Item 5.02 Departure of Directors or Certain Officers; Election of Directors; Appointment of Certain Officers; Compensatory Arrangements of Certain Officers.

In connection with the Transactions, on October 6, 2008, the Company signed, on behalf of The Foundry Company, an employment agreement between the Company and Dr. Hector de J. Ruiz (the “Employment Agreement”), pursuant to which Dr. Ruiz will serve as non-voting Chairman of the Foundry Company Board, to be effective upon the Closing. The term of the Employment Agreement is for two years, commencing on the Closing (the “Term”). In the event that the Closing does not occur pursuant to the terms of the Master Transaction Agreement, the Employment Agreement will be automatically null and void.

Under the Employment Agreement, Dr. Ruiz’ base salary at The Foundry Company will be $1,150,000 per year and during the Term, Dr. Ruiz will be eligible for a target annual bonus opportunity of 200% of his base salary, with a maximum annual bonus opportunity at 400% of his base salary, subject to achievement of applicable performance goals established by the Foundry Company Board in consultation with Dr. Ruiz. In the event that Dr. Ruiz’ employment is terminated by The Foundry Company without Cause (as defined in the Employment Agreement) or Dr. Ruiz resigns for Good Reason (as defined in the Employment Agreement), The Foundry


Company will pay to Dr. Ruiz, subject to his compliance with non-competition and non-solicitation provisions and execution of a release of claims, an amount equal to his base salary and the target annual bonuses remaining payable to Dr. Ruiz for the remainder of the Term, payable in a lump sum. If Dr. Ruiz’ employment is terminated due to disability or death, Dr. Ruiz or his beneficiaries, as applicable, are eligible to receive the amounts described above; provided that no release of claims is required to be executed in the event that Dr. Ruiz’ employment is terminated due to death.

The Board also approved a transaction bonus payable by the Company to Dr. Ruiz in cash equal to $3,000,000 (subject to applicable withholdings), to be paid on the Closing, subject to (i) Dr. Ruiz’ continued employment with the Company through the Closing, (ii) Dr. Ruiz’ separation from service with the Company at the Closing and (iii) Dr. Ruiz assuming the position of Chairman of the Foundry Company Board on the Closing.

The foregoing description of the Employment Agreement is qualified in its entirety by reference to the Employment Agreement attached hereto as Exhibit 10.2, which is incorporated herein by reference.

 

Item 7.01 Regulation FD Disclosure.

The information in this Item, including the Exhibit 99.1 attached hereto, is furnished pursuant to Item 7.01 of this Form 8-K. Consequently, it is not deemed “filed” for the purposes of Section 18 of the Securities and Exchange Act of 1934, as amended, or otherwise subject to the liabilities of that section.

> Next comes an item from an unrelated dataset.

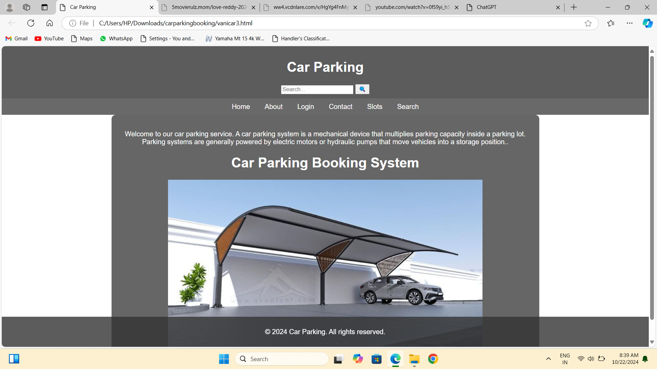This screenshot has height=369, width=657.
Task: Open Copilot sidebar icon
Action: [647, 23]
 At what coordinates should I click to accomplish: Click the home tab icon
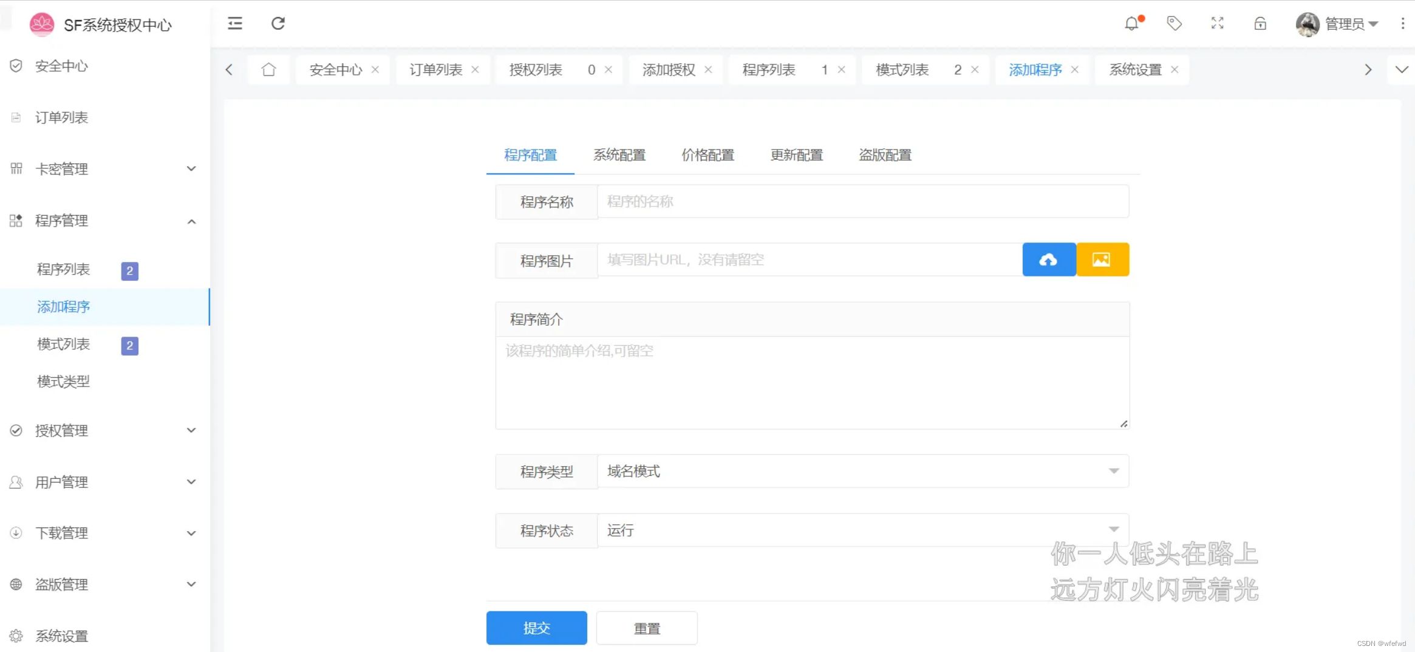pos(269,69)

It may only be incorporated by reference in another filing under the Exchange Act or the Securities Act of 1933, as amended, if such subsequent filing specifically references this Form 8-K.

On October 7, 2008, the Company announced the creation of The Foundry Company with Oyster and the additional investment in the Company by Pearl in a press release that is attached hereto as Exhibit 99.1.

 

Item 9.01 Financial Statements and Exhibits.

 

(d) Exhibits.

 

Exhibit No.

  

Description

10.1    Form of Indemnity Agreement.
10.2    Employment Agreement dated October as of 6, 2008, by and between Advanced Micro Devices, Inc. and Hector de J. Ruiz.
99.1    Press Release dated October 7, 2008.


SIGNATURES

Pursuant to the requirements of the Securities Exchange Act of 1934, as amended, the registrant has duly caused this report to be signed on its behalf by the undersigned hereunto duly authorized.

 

Date: October 10, 2008     ADVANCED MICRO DEVICES, INC.
    By:   /s/ Katy Wells
    Name:   Katy Wells
    Title:  

Corporate Vice President, Deputy

General Counsel and Assistant Secretary


Exhibit Index.

 

Exhibit No.

  

Description

10.1    Form of Indemnity Agreement.
10.2    Employment Agreement dated as of October 6, 2008, by and between Advanced Micro Devices, Inc. and Hector de J. Ruiz.
99.1    Press Release dated October 7, 2008.